Megaloblastic anaemia has been reported to be associated with rheumatoid arthritis and human degenerative bone arthritis, but, to our knowledge, not with distortion of the fingers of the type observed in our patient (4).
The increased number of dermal blood vessels was considered to be responsible for the reddish hue. Moreover, vascular endothelial growth factor was weakly expressed by some endothelial and plasma cells. This is in accordance with reports suggesting that a weak or inconstant expression of VEGF is observed in benign anaemias, including B12 deficiency (5, 6). Therefore, chronic B12 deficiency or another angiogenetic factor may have been promoting the observed angiogenesis, which was reversible after treatment with B12. This was clinically established on the basis of diminishing skin redness.
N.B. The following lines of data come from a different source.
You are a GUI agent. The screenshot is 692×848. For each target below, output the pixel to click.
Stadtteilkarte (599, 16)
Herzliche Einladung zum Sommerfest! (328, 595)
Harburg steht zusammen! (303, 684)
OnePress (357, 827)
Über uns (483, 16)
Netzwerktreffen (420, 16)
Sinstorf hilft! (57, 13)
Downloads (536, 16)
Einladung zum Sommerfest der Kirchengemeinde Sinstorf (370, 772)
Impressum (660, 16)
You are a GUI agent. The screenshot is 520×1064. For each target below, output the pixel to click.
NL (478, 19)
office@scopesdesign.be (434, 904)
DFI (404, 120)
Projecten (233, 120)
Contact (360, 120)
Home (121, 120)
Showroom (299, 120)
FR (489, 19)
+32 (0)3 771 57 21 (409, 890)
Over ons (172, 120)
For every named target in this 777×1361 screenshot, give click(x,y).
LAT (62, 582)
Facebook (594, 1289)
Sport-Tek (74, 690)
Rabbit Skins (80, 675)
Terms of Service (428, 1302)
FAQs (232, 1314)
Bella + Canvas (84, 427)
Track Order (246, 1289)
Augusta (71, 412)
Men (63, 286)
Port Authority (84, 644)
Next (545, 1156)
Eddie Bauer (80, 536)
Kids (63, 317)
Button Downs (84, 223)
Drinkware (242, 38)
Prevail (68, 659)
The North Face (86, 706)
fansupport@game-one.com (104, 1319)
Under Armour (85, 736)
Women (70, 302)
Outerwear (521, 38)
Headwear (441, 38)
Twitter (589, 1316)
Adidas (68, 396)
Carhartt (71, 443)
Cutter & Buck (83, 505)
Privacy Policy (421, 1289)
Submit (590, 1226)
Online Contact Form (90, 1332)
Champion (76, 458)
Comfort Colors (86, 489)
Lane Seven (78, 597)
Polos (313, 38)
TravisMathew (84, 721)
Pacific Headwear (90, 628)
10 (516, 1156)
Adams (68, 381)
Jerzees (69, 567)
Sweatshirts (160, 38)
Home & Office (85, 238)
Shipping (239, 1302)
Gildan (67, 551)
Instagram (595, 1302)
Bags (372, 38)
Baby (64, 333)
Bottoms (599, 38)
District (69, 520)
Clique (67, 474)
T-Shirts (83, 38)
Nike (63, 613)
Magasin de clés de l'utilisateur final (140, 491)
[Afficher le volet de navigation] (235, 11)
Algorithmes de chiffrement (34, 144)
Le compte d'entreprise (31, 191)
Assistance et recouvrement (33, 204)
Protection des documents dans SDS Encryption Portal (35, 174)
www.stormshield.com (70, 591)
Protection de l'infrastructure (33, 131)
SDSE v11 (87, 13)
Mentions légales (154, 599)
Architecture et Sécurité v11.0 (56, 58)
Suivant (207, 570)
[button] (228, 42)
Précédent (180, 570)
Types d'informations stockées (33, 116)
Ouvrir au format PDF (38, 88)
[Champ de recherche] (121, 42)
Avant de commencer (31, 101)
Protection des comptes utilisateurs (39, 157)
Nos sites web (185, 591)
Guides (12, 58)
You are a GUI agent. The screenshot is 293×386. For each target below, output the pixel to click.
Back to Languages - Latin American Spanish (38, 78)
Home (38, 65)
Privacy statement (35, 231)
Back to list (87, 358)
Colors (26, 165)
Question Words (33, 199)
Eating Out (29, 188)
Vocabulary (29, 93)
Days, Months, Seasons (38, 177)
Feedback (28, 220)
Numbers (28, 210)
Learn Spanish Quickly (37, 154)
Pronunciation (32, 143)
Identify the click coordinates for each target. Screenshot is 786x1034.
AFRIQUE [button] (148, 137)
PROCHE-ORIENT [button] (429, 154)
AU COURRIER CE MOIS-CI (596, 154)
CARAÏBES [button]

Another histopathological finding was the increased mast cell number. Mast cells have been shown to accompany angiogenesis (7). Moreover, we observed an increased number of fibroblasts, distortion of collagen and fragmented elastic fibres in the reticular dermis. It is reported that fibroblasts in patients with megaloblastic anaemia present genetic deformations and fail to synthesize some enzymes and amino acids, such as methionine and serine (8, 9).
Reversible skin hyperpigmentation is a well-known clinical finding in vitamin B12 deficiency. In our case, vitamin B12 was also associated with reversible angiogenesis of the skin. Further investigation is needed to evaluate the relationship between vitamin B12 deficiency and angiogenesis.